• **Required action**: Exactly how many lines in the entries contain "computer"? Give that number alone.

• **Collected data entries**:
+-------+

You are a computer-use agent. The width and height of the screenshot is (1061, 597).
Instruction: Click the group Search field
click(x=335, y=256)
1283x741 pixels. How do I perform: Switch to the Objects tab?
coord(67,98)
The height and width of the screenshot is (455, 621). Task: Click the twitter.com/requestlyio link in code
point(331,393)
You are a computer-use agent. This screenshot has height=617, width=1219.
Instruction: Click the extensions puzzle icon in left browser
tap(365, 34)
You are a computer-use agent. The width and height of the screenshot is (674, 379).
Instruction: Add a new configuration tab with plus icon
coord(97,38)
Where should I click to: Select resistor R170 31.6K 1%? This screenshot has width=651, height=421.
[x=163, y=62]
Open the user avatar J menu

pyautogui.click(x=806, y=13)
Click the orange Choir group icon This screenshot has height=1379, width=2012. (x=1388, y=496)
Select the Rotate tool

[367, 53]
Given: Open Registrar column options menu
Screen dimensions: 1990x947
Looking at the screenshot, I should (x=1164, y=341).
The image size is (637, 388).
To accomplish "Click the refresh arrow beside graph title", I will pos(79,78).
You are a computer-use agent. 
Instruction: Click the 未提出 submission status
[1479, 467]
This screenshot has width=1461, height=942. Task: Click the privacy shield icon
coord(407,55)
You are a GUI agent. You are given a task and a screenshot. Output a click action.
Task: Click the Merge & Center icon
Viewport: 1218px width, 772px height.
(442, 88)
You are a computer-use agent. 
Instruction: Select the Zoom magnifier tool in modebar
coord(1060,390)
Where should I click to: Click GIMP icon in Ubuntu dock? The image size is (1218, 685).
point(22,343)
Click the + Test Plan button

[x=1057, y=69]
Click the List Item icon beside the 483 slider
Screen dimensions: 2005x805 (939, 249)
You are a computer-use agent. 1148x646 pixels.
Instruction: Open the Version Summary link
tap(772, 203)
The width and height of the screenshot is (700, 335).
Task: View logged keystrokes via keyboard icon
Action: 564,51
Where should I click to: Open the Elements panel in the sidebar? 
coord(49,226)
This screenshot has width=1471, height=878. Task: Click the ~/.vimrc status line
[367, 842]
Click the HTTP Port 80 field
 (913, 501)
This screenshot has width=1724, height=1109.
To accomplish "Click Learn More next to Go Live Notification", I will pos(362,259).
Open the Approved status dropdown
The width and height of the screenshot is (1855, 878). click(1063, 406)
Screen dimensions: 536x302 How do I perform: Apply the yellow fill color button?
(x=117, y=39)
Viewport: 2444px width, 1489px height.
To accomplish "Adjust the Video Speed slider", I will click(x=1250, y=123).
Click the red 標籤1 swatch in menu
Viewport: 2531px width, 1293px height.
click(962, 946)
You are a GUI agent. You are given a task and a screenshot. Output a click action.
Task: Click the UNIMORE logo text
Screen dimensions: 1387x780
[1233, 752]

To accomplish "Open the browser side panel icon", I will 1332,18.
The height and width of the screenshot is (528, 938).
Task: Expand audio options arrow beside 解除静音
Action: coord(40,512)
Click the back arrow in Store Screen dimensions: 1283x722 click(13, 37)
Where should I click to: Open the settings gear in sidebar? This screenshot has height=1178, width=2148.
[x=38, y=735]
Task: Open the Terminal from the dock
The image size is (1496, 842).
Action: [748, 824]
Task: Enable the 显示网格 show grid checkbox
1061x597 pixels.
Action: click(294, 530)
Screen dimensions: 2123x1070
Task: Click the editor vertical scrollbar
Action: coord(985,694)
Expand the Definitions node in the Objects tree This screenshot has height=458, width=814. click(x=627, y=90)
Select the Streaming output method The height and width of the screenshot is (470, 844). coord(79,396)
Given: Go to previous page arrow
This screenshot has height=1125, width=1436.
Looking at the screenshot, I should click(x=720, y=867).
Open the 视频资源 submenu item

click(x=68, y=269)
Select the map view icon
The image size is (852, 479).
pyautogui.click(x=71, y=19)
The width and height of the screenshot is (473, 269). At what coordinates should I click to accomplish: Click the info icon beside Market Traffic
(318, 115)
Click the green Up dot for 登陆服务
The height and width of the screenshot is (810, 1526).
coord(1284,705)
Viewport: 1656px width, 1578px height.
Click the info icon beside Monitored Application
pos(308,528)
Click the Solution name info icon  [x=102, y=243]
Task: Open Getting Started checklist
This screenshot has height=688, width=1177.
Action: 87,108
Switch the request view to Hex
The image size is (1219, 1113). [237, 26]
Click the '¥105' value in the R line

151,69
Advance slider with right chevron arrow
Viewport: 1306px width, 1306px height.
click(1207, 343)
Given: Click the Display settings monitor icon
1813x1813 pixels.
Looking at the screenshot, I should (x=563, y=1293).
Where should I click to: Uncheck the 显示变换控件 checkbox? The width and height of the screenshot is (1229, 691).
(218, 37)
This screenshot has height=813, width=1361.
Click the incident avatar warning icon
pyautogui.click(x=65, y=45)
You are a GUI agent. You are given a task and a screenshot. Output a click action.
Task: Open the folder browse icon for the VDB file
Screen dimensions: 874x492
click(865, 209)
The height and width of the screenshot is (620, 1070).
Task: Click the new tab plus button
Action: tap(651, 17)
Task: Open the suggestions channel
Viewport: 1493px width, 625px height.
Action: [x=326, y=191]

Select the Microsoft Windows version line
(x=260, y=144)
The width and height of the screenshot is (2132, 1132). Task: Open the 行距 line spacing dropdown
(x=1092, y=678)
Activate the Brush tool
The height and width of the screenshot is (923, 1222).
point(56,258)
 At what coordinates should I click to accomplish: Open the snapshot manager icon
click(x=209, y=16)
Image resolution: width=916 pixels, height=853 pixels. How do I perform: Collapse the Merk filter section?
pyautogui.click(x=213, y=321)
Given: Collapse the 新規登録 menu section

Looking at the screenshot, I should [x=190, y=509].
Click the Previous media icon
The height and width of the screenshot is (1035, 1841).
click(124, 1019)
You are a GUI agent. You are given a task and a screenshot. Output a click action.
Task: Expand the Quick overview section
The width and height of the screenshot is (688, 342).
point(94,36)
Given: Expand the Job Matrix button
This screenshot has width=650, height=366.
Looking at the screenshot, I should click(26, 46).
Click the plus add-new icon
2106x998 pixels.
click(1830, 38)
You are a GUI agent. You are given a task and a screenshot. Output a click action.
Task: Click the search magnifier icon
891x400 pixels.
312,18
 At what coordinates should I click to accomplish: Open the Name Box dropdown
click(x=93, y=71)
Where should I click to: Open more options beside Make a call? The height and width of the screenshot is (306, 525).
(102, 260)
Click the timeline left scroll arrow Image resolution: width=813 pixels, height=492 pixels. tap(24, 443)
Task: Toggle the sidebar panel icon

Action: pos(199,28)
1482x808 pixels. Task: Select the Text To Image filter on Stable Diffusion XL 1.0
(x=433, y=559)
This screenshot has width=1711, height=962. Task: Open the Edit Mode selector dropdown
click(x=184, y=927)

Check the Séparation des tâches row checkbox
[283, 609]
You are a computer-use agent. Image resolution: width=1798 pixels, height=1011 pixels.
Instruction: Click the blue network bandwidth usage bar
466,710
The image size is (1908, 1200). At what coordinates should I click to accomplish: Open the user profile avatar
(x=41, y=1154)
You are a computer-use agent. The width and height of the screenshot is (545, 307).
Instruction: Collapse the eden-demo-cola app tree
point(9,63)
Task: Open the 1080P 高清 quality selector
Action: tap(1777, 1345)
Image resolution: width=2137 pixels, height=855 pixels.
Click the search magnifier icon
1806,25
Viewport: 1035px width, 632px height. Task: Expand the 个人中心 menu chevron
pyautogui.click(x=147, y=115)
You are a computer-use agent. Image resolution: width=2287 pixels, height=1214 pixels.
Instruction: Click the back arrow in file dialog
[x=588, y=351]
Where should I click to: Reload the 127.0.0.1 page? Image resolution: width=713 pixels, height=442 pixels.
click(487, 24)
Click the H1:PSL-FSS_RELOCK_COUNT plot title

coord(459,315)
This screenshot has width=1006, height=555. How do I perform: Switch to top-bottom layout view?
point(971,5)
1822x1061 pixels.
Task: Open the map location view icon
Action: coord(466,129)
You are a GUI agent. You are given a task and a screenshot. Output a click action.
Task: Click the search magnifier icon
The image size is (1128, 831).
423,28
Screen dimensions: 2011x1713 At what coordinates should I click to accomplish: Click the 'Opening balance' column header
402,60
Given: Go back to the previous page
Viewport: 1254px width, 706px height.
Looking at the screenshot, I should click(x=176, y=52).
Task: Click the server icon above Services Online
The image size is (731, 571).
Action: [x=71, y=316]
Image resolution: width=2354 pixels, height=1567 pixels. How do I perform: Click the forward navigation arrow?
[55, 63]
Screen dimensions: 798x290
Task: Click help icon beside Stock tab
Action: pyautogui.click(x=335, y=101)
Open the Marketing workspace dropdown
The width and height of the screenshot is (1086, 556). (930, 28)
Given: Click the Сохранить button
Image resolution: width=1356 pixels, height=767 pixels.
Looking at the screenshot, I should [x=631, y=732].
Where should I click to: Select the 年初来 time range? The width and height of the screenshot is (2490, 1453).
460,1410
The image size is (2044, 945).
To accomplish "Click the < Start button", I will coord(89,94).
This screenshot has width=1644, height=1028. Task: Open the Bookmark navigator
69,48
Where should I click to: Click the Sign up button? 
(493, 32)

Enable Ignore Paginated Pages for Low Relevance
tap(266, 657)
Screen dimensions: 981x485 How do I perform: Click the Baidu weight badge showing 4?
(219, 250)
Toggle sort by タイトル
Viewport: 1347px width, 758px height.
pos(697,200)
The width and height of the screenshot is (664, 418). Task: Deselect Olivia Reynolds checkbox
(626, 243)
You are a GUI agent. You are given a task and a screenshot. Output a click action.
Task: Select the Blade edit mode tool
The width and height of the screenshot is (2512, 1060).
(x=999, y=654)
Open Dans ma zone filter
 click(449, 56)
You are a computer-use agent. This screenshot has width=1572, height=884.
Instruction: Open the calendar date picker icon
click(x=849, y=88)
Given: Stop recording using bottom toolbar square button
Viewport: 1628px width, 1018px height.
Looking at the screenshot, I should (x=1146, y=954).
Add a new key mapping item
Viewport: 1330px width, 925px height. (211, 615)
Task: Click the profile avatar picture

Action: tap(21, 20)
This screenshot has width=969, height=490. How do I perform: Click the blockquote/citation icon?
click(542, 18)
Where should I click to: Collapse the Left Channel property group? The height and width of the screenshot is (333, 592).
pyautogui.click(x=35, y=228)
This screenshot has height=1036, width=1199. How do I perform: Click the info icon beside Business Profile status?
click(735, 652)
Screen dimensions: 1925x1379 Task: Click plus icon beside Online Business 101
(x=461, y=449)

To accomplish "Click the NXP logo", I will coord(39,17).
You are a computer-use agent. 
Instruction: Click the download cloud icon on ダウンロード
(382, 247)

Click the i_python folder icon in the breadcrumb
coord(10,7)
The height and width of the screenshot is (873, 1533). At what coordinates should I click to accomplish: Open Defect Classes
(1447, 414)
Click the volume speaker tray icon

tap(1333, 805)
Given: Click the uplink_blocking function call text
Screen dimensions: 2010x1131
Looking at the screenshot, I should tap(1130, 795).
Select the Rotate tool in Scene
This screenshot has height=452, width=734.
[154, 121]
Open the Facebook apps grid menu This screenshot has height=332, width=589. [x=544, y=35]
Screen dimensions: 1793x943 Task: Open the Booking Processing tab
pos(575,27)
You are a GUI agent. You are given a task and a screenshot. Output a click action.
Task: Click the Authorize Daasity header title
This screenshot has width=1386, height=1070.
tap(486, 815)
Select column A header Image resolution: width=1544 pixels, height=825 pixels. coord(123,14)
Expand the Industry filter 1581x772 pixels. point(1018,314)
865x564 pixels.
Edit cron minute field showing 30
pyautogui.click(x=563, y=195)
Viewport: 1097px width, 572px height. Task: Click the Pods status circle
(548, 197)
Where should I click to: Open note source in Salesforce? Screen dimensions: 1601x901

+-------+

• **Reply to the exercise**: 11